■ TO DO: Images don't belong in the copy. Output the rest of the data exactly.

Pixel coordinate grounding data
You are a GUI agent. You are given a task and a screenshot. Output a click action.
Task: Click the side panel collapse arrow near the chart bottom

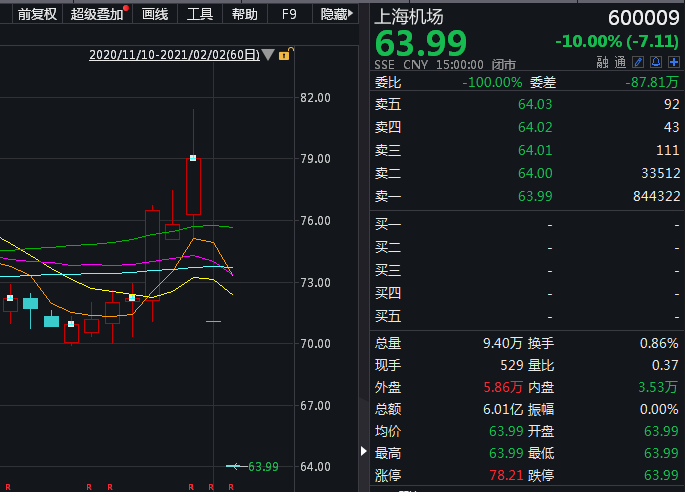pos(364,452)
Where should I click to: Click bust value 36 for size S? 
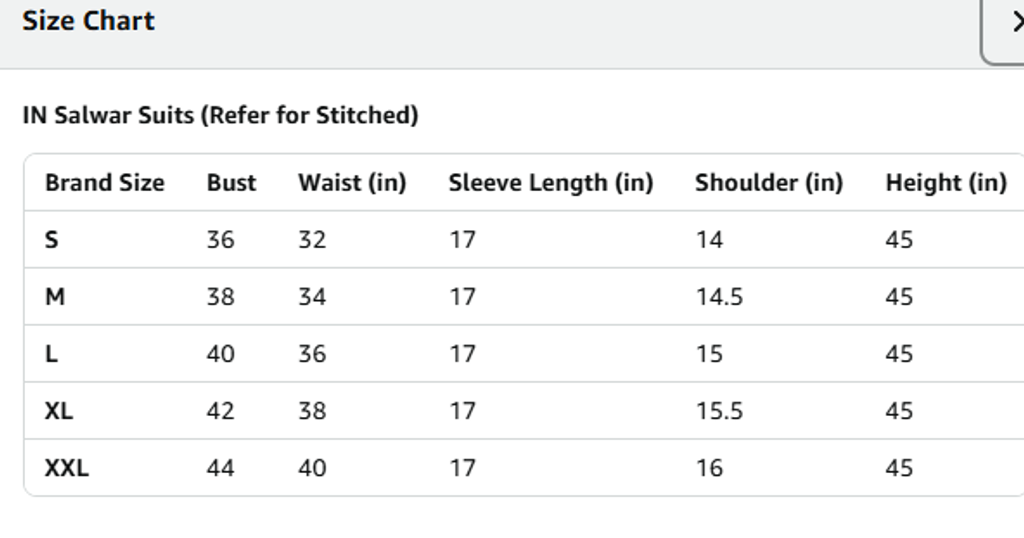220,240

■ FINISHED EXERCISE:
You are a GUI agent. You are given a task and a screenshot. Output a click action.
Task: Click the side panel collapse arrow near the chart bottom

pos(364,452)
Where should I click to: Click bust value 36 for size S? 
220,240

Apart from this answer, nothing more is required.